Focus here, if you will, on the weird corn-on-the-cob part of this image. It features something most of us are unlikely to see, but which we all use every day: the pancreas. And it, like everything we encounter, has a history.
The pancreas is hidden deep in the cavity of our guts, behind the stomach. It acts like a gland, cranking out many hormones with two very different tasks — digestive enzymes that break down food from the stomach into more useable bits, and the production of insulin and other sugar-regulating hormones.
The term “pancreas” came from an ancient physician from Asia Minor, called Ruphos. From the Greek, it translates as “all-flesh,” which Ruphos might have thought referred to texture, but also is representative of the amazing multi-tasking functionality of the organ.
My favorite parts of the pancreas are called the Islets of Langerhans, which seem like part of a map from a fantasy novel but really are cell clusters that secrete insulin (the Beta-cells) and other hormones.
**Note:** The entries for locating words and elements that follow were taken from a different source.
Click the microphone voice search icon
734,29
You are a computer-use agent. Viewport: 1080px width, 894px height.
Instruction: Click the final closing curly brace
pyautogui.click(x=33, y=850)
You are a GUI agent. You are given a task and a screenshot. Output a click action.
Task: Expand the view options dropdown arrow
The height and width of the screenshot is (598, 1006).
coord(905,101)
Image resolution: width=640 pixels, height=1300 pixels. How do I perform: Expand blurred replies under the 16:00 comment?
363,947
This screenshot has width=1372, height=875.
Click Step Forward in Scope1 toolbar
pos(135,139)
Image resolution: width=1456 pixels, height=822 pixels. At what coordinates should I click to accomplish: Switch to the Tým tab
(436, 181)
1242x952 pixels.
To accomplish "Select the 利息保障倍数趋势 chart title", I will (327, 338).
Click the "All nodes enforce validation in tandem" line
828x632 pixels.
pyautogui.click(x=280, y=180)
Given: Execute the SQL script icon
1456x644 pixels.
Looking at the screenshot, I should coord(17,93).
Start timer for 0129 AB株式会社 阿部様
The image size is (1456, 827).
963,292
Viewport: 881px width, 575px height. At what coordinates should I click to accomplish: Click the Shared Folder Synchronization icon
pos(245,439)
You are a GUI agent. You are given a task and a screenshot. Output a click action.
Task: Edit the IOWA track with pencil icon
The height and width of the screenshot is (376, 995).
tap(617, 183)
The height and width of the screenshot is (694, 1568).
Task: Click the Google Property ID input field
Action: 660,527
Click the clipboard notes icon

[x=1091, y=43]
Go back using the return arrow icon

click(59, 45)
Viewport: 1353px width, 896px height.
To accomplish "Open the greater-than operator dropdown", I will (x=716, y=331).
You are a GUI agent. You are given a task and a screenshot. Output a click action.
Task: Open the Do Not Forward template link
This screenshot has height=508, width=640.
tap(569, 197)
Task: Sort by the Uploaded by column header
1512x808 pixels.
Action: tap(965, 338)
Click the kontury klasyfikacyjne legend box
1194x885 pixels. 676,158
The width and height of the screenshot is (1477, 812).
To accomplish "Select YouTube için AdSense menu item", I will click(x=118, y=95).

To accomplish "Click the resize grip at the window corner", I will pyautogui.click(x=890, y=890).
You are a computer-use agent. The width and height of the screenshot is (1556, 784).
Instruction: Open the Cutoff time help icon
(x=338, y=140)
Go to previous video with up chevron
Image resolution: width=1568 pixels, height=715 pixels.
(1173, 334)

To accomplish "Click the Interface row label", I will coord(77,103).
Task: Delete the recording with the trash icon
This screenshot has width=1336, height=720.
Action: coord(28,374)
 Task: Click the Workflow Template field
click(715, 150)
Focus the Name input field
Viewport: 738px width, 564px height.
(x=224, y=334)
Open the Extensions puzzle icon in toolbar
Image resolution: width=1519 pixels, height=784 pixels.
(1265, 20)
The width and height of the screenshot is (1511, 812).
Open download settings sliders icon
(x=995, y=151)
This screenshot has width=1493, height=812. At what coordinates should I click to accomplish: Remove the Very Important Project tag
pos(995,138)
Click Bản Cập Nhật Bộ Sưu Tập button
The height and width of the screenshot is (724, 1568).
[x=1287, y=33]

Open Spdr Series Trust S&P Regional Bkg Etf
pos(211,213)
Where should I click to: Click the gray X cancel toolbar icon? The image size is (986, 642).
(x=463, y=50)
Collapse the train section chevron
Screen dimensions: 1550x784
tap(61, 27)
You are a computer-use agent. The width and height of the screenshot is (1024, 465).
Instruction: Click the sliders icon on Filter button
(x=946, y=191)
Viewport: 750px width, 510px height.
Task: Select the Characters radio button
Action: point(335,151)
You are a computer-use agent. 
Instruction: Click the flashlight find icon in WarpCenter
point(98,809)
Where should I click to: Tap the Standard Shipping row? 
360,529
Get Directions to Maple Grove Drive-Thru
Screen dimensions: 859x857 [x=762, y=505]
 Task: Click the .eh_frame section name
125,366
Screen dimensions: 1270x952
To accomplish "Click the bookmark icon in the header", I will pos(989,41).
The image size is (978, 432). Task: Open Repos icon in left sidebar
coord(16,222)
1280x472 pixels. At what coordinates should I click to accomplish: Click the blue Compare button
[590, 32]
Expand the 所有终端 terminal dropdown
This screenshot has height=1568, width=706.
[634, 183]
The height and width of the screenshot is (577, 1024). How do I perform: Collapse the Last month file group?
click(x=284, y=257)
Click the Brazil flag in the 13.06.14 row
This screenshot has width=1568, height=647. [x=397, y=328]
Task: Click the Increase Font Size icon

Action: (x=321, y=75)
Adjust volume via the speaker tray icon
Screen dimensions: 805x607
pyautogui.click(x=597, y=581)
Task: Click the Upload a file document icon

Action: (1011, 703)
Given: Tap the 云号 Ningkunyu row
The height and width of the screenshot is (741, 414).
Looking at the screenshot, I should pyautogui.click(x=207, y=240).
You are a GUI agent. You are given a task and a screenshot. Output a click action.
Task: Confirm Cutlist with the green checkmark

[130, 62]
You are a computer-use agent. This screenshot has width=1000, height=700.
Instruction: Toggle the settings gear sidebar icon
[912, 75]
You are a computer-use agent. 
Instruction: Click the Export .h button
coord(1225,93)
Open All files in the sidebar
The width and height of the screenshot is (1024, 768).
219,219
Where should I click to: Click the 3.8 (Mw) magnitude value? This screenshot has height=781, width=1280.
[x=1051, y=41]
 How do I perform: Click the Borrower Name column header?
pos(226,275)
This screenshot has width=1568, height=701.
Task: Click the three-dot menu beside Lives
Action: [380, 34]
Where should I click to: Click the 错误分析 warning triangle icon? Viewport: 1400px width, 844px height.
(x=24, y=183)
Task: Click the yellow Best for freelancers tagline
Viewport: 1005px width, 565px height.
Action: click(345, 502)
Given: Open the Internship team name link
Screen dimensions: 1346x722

A paper from 2011 discusses how Beta cells and cells from our nervous system share an evolutionary ancestor: even though nervous cells and the insulin-producing Beta cells don’t share a common tissue, they have similar genetic expression patterns – the storage and release of insulin by Beta cells is almost the exact way that neurons store and release neurotransmitters. Knowledge such as this can tell scientists more about how stem cells develop.
Source(s): _Insights & Perspectives_, “B [Beta] B-cell evolution: how the pancreas borrowed from the brain,” Margot E. Westfield and Derek van see Kooy, 2011. _Pancreas Club_, “History of the Pancreas,” John M. Howard, 2017. Image from Columbia University, The Pancreas Center, “The Pancreas and its functions “.